Given text:
··········
It's a marketing exercise, if you wanted a 12 core cpu you could already buy 5900X for years, it probably makes sense in the frame of getting it on the headlines again and so that stores have something "new" to sell, but for people that follow tech that naturally don't care about any of that business strategy bs it just looks silly - "12core cpu, cool story but i've known about it since 2020 when you originally launched the thing". It's redundant if you already have OPNsense, but could always throw pihole in there as well, also Portainer to add which containers to launch to the which VMs to install problem :D
To sum up why the 5900XT was a useful purchase for me:
- I needed a 16core/32 thread part on a platform that allows the functioning of unbuffered ECC ram on non-server parts (this rules out any notion of going to a 13700k or whatever)
- I needed a part for a productivity-focused build, I already have a 5800X3D for gaming (aka if I needed a 5700X3D I would have got one)
··········
Entries for pointing to words and elements:
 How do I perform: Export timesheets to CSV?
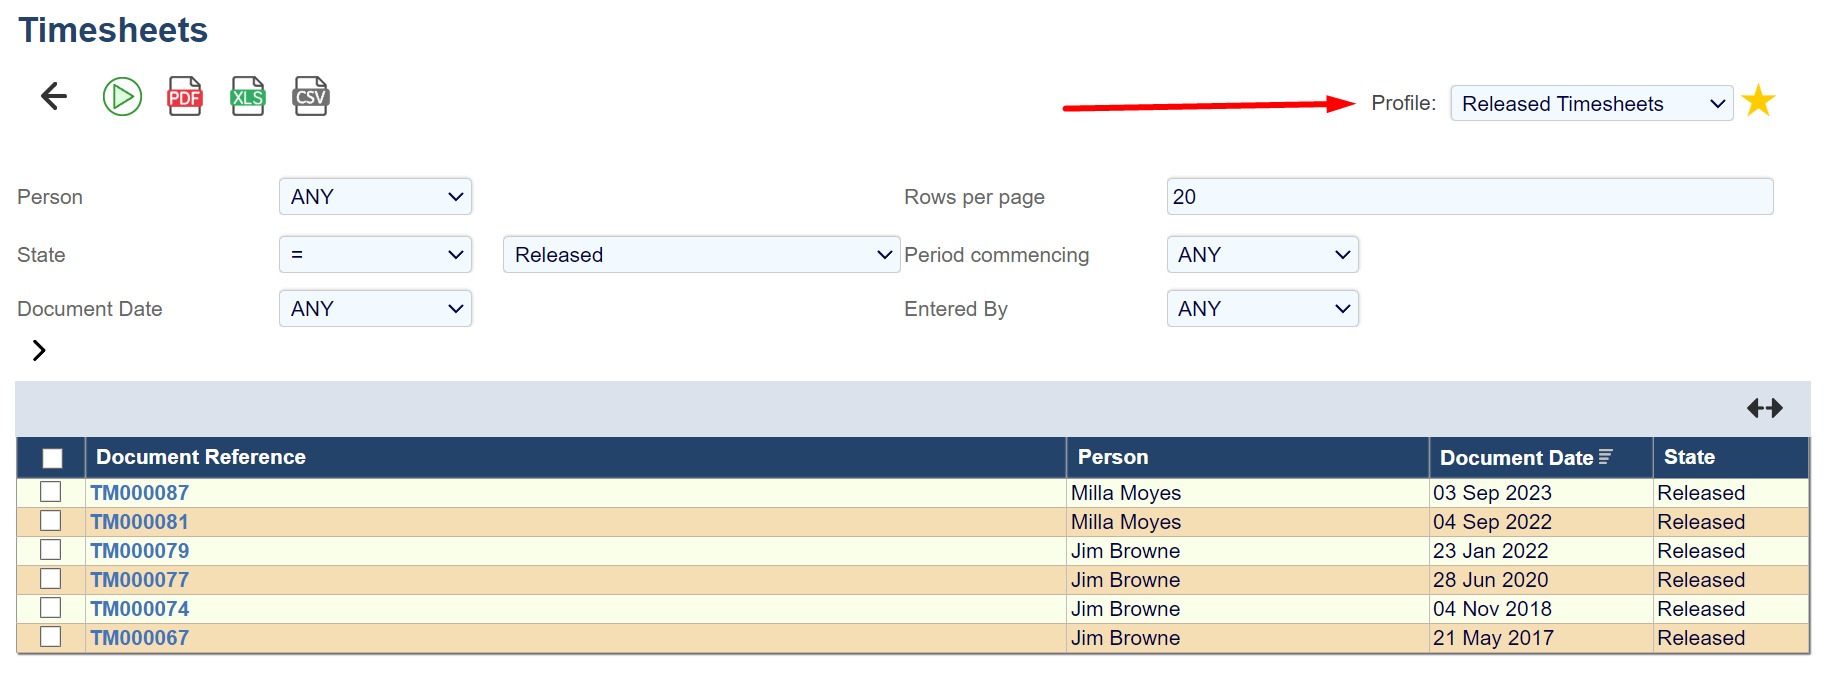coord(310,97)
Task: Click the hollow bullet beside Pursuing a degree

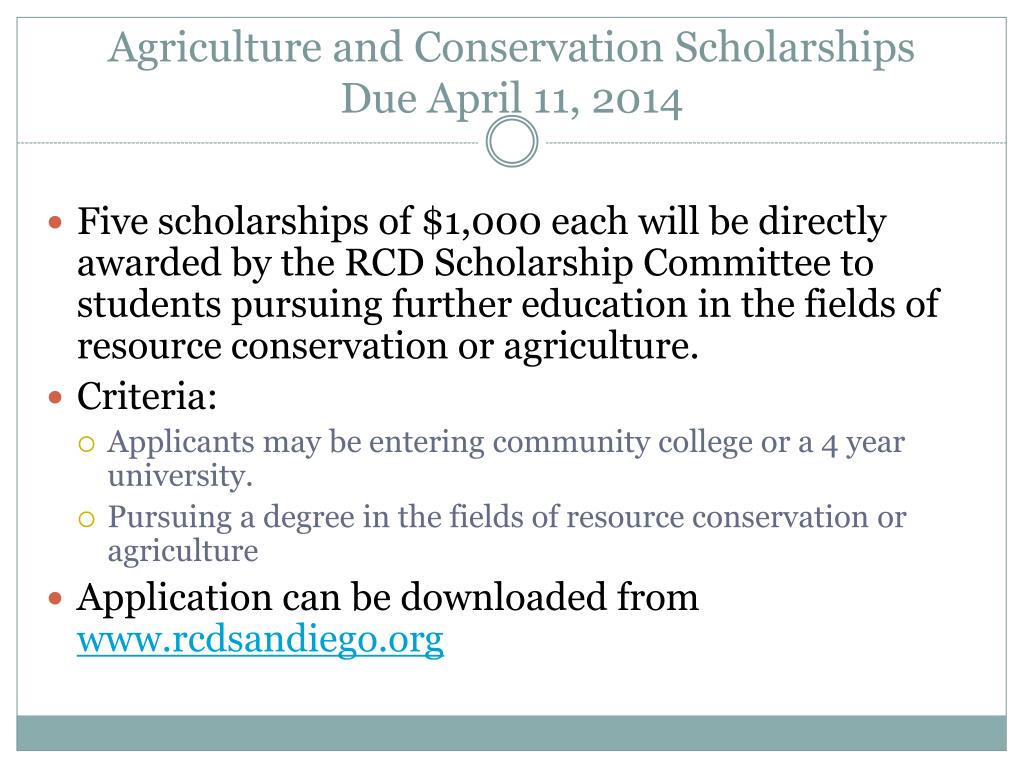Action: point(86,519)

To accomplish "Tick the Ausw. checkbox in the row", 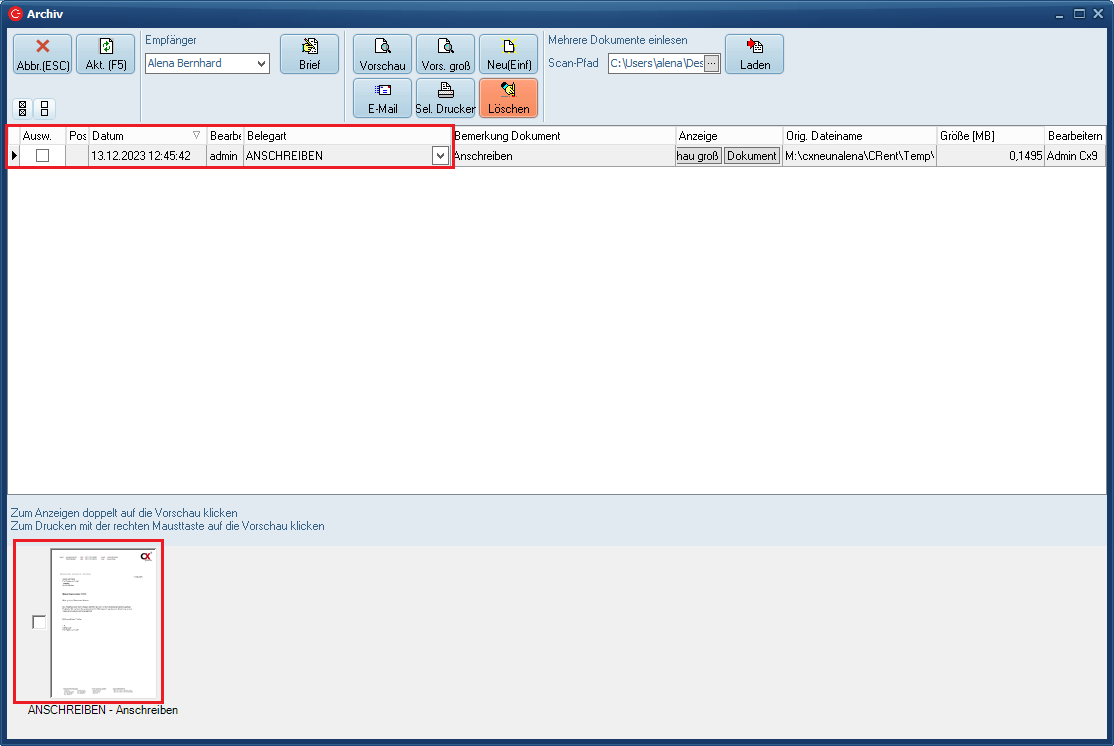I will pos(42,156).
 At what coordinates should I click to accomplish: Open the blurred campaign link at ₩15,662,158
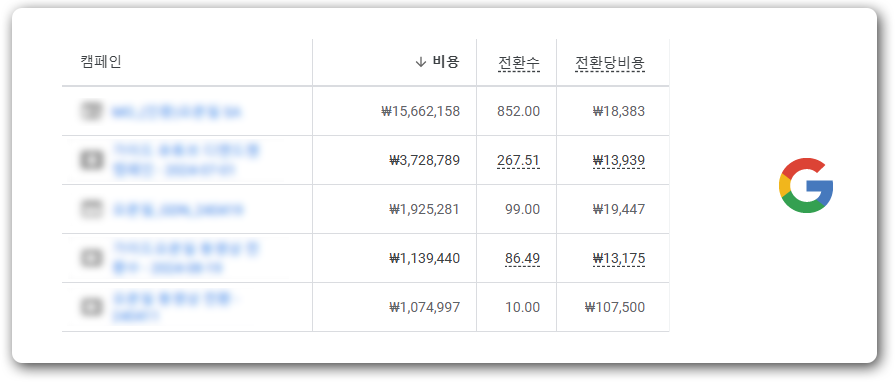pyautogui.click(x=176, y=112)
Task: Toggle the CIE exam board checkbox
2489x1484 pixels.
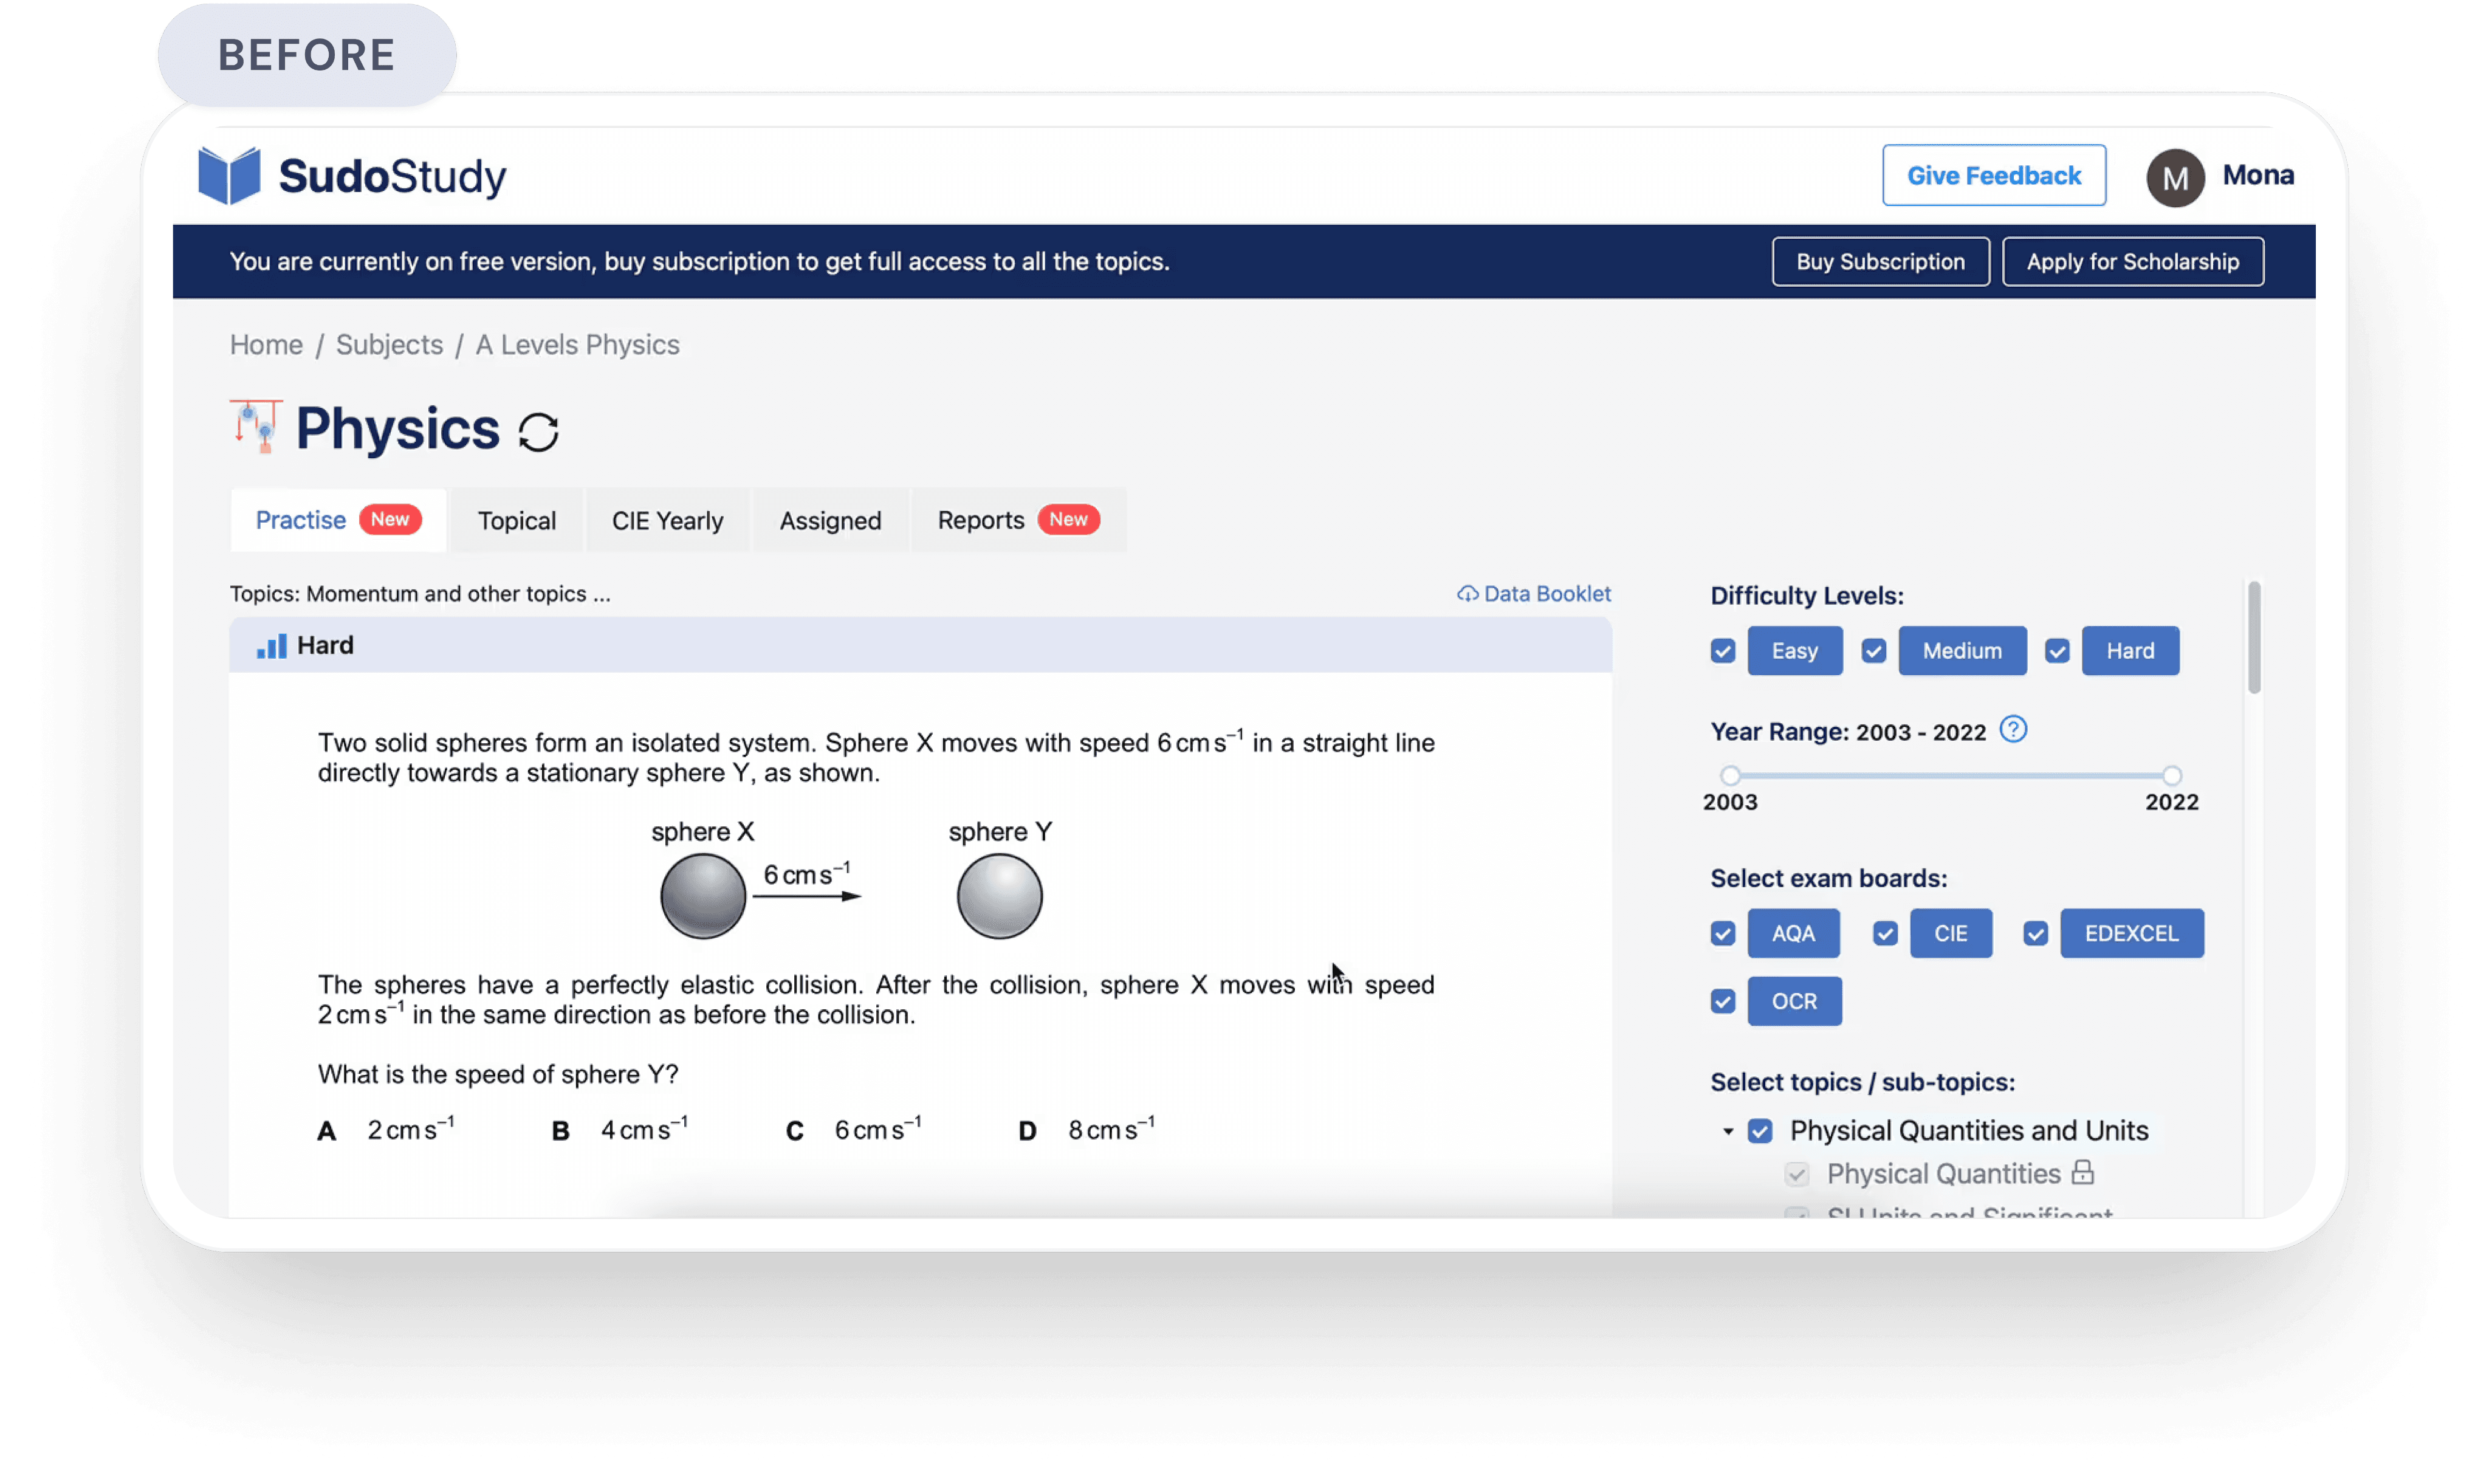Action: pos(1885,933)
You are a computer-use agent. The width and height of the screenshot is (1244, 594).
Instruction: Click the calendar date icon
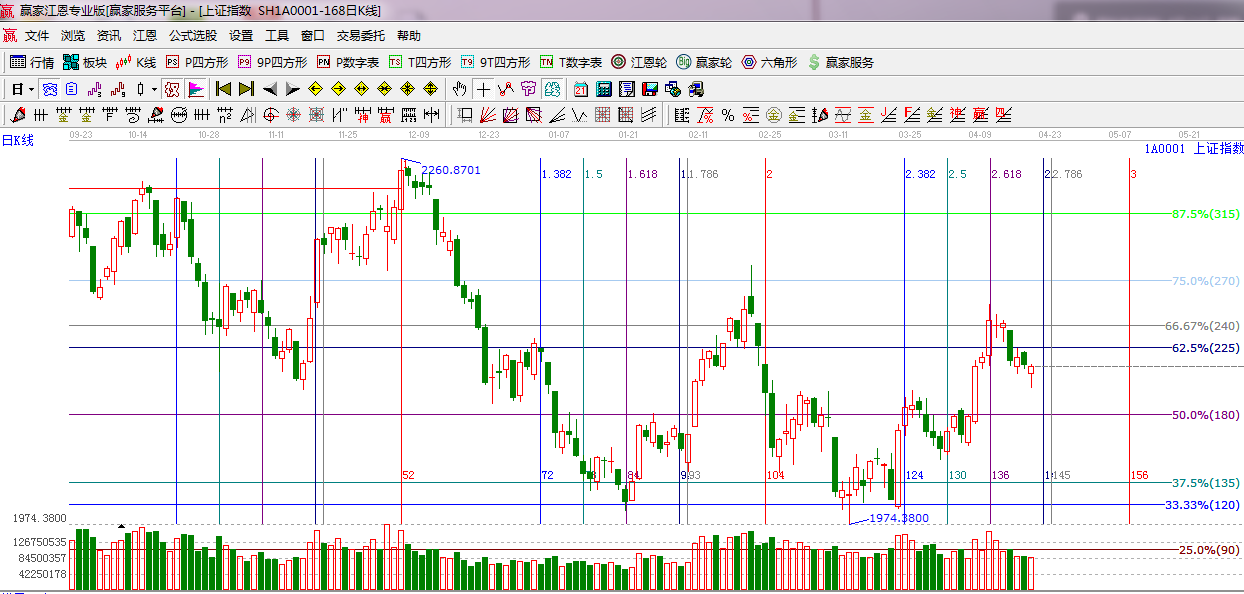[x=580, y=89]

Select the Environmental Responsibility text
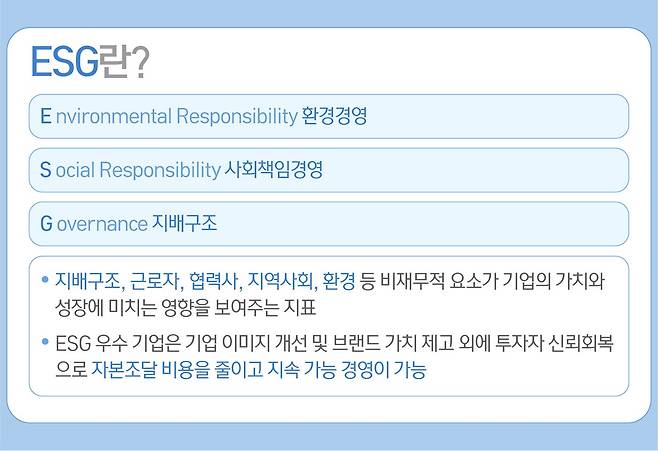pos(176,116)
··········
Written task 1:
Please write out the CPU post word for word, starting at "It's a marketing" and ending at "13700k or whatever)".
Written task 2:
According to the CPU post, which processor does the writer already have for gaming?

Task solution 1:
It's a marketing exercise, if you wanted a 12 core cpu you could already buy 5900X for years, it probably makes sense in the frame of getting it on the headlines again and so that stores have something "new" to sell, but for people that follow tech that naturally don't care about any of that business strategy bs it just looks silly - "12core cpu, cool story but i've known about it since 2020 when you originally launched the thing". It's redundant if you already have OPNsense, but could always throw pihole in there as well, also Portainer to add which containers to launch to the which VMs to install problem :D
To sum up why the 5900XT was a useful purchase for me:
- I needed a 16core/32 thread part on a platform that allows the functioning of unbuffered ECC ram on non-server parts (this rules out any notion of going to a 13700k or whatever)

Task solution 2:
A 5800X3D.